At her first birthday party, Ainsley received a lot of things: toys, books and especially clothing. The unwrapping ceremony for a one year old requires a lot of parental and sibling involvement from gathering the gifts to actually opening them.

Ainsley showed mostly passing interest. She would peruse the odd book, explore the notable toys, but then there were the clothes. With each new outfit, Ainsley would squeal. She’d throw aside the previous item and immediately struggled to dress anew. There was unbridled glee with each discovery. And that was it: she had taken on a stereotype of her gender, out of nowhere, without prompting.

And I was baffled.

I’ve long desired to present my kids with options for who they want to be (within various levels of reason). All societies are awash in gender stereotypes, but (taking the long view) today’s customs are simply the most recent trend of what’s considered “male” or “female.”

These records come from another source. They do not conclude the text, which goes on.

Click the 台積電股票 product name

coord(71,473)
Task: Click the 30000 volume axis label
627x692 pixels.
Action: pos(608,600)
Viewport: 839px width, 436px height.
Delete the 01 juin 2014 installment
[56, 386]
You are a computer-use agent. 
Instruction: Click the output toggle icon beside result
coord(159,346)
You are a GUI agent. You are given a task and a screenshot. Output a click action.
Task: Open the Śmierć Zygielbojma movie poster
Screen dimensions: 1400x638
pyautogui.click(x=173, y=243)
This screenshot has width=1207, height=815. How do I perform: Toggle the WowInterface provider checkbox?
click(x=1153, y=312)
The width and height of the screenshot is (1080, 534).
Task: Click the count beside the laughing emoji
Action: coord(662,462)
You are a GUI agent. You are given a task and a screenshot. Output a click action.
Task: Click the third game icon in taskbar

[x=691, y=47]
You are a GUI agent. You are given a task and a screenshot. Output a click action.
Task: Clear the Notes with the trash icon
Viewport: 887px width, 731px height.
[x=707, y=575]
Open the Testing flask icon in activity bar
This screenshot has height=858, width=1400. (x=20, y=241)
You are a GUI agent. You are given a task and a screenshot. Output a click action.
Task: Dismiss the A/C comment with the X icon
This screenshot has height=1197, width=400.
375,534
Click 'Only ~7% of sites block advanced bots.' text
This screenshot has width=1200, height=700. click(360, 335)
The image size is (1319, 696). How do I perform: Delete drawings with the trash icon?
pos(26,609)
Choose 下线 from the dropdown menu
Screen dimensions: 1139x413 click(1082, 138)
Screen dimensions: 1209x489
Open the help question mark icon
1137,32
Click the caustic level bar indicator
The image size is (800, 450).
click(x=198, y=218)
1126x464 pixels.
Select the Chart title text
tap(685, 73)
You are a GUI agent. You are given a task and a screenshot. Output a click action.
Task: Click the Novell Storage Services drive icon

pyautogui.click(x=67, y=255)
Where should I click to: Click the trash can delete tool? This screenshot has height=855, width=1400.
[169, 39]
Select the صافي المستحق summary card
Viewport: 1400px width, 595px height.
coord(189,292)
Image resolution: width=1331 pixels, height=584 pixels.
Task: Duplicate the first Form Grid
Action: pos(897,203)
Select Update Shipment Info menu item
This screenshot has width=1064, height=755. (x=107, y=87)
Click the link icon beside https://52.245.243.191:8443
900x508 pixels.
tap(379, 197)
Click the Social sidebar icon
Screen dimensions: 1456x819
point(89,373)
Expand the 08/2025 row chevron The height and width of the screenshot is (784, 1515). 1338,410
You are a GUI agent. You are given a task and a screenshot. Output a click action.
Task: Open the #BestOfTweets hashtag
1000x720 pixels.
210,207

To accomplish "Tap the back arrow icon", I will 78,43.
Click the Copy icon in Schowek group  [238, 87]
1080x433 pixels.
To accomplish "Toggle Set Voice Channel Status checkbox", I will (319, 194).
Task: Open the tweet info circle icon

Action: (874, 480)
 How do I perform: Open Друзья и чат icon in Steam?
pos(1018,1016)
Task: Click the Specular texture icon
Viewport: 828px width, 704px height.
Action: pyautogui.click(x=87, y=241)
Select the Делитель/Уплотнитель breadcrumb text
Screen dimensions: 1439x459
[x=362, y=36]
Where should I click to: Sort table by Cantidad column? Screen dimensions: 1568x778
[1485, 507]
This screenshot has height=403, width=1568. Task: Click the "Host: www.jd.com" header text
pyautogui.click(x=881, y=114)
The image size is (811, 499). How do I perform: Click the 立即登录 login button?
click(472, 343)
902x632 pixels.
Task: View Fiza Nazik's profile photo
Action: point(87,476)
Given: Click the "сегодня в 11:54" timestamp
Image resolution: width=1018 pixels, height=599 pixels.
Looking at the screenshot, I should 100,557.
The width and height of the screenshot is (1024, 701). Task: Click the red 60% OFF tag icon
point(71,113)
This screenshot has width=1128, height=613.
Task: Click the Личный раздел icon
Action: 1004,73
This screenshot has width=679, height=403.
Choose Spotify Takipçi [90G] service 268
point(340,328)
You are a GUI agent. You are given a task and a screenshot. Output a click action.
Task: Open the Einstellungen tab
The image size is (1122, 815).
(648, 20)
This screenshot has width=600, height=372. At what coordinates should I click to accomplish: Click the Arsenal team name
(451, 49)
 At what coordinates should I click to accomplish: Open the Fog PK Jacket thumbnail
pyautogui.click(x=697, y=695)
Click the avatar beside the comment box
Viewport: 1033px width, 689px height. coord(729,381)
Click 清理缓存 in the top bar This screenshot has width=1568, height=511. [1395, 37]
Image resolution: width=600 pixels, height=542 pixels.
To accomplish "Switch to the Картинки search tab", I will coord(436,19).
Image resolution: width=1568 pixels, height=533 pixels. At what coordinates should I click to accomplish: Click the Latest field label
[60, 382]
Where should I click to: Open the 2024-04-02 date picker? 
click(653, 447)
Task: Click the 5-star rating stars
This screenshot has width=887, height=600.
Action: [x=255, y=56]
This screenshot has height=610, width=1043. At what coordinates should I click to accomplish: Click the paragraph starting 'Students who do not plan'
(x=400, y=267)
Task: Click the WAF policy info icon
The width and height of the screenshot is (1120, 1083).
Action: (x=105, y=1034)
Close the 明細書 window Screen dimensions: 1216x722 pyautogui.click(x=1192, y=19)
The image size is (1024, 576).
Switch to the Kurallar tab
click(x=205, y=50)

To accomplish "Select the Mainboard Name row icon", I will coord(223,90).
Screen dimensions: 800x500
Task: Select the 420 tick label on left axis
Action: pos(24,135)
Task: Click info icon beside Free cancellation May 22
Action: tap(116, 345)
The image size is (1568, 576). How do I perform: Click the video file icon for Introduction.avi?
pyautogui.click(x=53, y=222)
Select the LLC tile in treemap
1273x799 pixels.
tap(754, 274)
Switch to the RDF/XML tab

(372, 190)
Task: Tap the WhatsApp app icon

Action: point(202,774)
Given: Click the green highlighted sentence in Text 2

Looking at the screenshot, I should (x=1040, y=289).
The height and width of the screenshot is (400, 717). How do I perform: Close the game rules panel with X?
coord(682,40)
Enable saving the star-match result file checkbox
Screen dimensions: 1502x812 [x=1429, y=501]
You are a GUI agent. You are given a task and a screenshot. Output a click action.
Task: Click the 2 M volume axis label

I’m fairly traditional in my presentation, but if my kids want to try on mommy’s heels, have fun. If my son wants his fingernails painted, go ahead. If my daughter wants to get disgusting in the mud… well, I draw the line — not because she’s a girl but because I don’t want disgusting children.

That’s why I was so surprised to see my one year old daughter being such a girl. I shouldn’t have been. Ian pulled the same trick on us with cars and trains. We bought him cars because he wouldn’t stop playing with them at daycare. Just like a boy.

Ainsley did this again with the creepy doll she acquired from my Grandma Harriet. We were in Big Stone and someone walked into living room with a baby older than most of us in the room. Ainsley clutched it to her shoulder the rest of the night. She fell so deeply in love that it came home with us. Now she has three babies. Just like a girl.

I’ve developed some possible explanations. The children spend all day surrounded by other children. They may be emulating these playmates. There’s also a natural component. Gender is a biological trait that has profound and common effects on our physical and psychological development. These stereotypes start somewhere.

Modern culture is struggling with issues of gender identity. We are beginning to draw a distinction between genetic gender and psychological gender, and it’s far less straight forward than we’ve been treating it. We’ve spent centuries elucidating rules to identify who is what gender to distract away the nuances we’ve long stifled.

What does it matter if my daughter puts down a doll and picks up a train? Or vice versa? Or if my son takes off his Spider-man costume and wears an Elsa dress? It won’t change who they are or how much I love them. These silly gender traditions are all arbitrary and gray. The older I get, the more comfortable I am with gray. See my hair for details.